Øyunn Grindem Mogstad

Personal information
- Born: 11 November 1987
- Died: 11 April 2025 (aged 37)

Sport
- Country: Norway
- Club: IL Sandvin IK Tjalve
- Coached by: Dan Simion

Achievements and titles
- Personal best: High jump: 1.90 m

= Øyunn Grindem Mogstad =

Norwegian high jumper (1987–2025)

 Øyunn Grindem Mogstad (11 November 1987 – 11 April 2025) was a Norwegian high jumper.

==Biography==
Grindem Mogstad became three times national indoor champion in the high jump. At the national outdoor championships she won two silver medals in the high jump. With a personal best jump of 1.90 meters, she was the fifth best Norwegian high jumper ever.

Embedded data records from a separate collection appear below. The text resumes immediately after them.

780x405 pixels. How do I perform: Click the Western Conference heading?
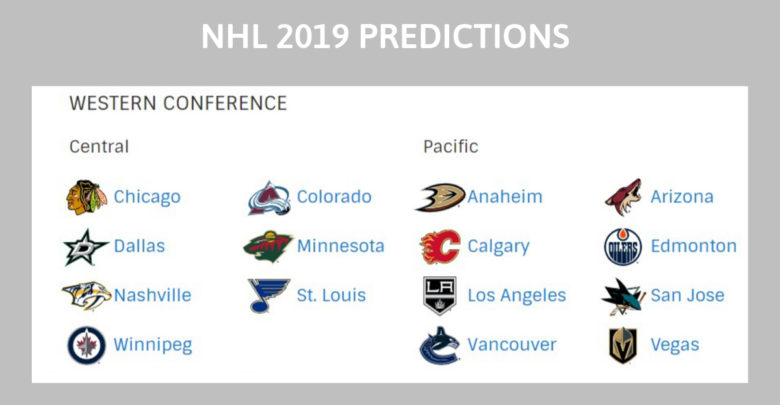point(178,103)
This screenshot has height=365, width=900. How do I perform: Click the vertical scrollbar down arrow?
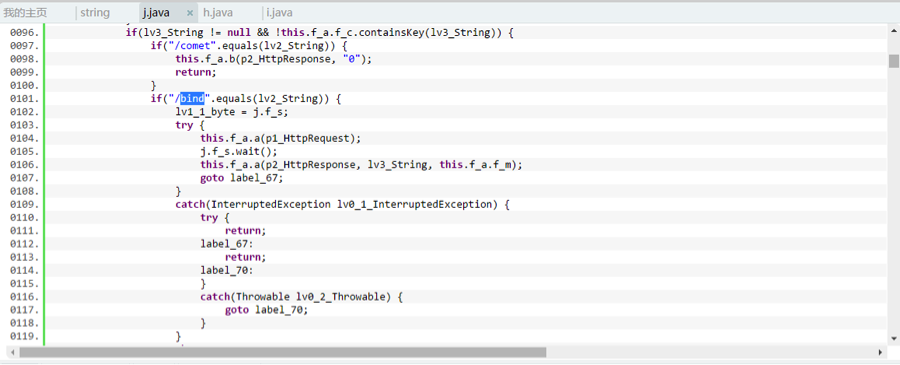coord(894,337)
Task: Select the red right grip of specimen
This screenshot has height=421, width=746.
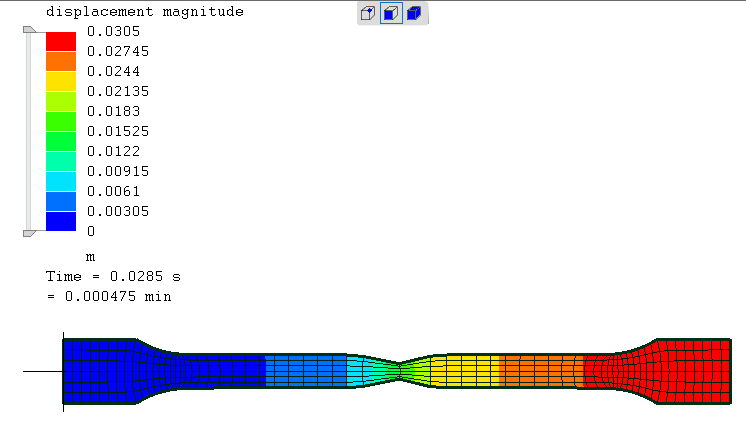Action: (x=692, y=370)
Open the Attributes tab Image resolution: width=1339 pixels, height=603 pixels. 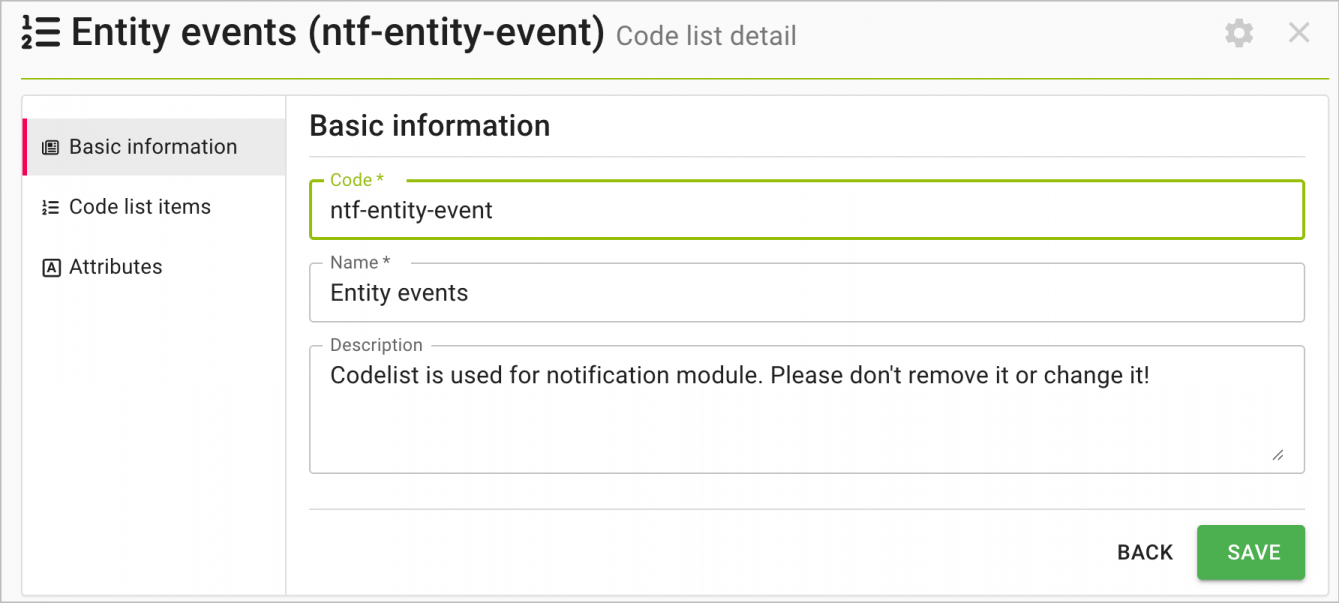pos(154,267)
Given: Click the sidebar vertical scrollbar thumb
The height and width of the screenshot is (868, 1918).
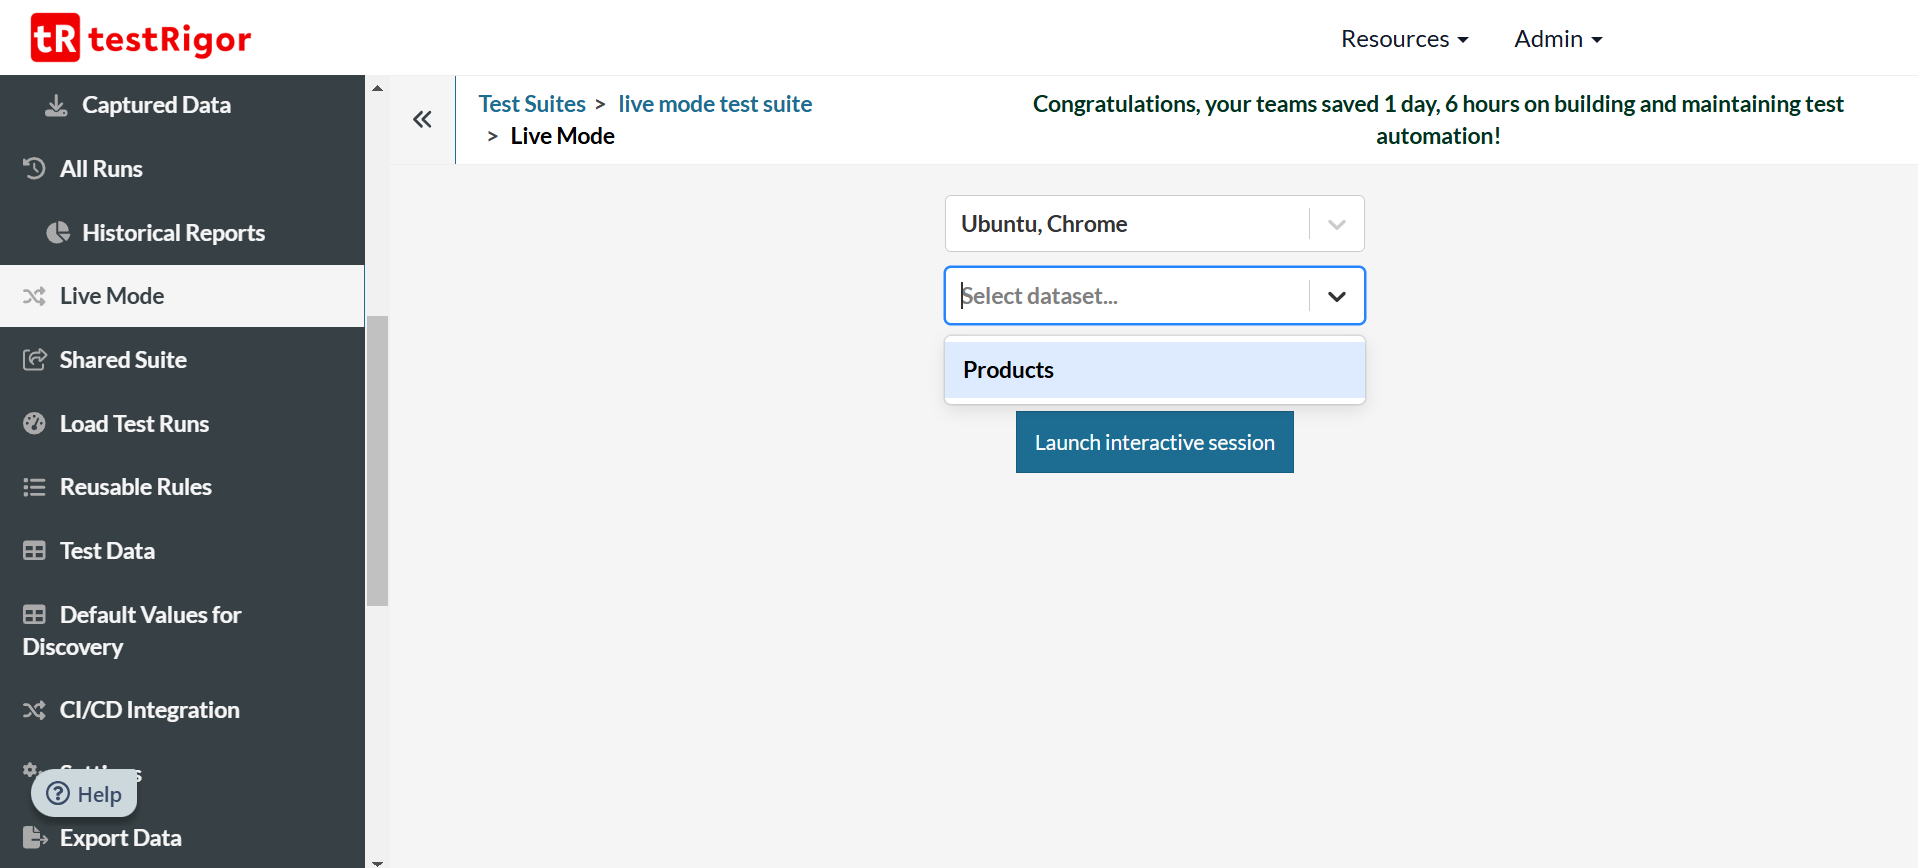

She represented her country at international competitions. As a junior she competed at the 2006 World Junior Championships in Athletics and later at the 2007 European Athletics U23 Championships and 2009 European Athletics U23 Championships. She made her international senior debut at the 2011 European Athletics Indoor Championships. The next year at the 2012 European Athletics Championships she just missed the final finishing 13th overall. The same year she finished 6th at the 2012 Diamond League meeting in Oslo.

Grindem Mogstad died from a brain tumour on 11 April 2025, at the age of 37.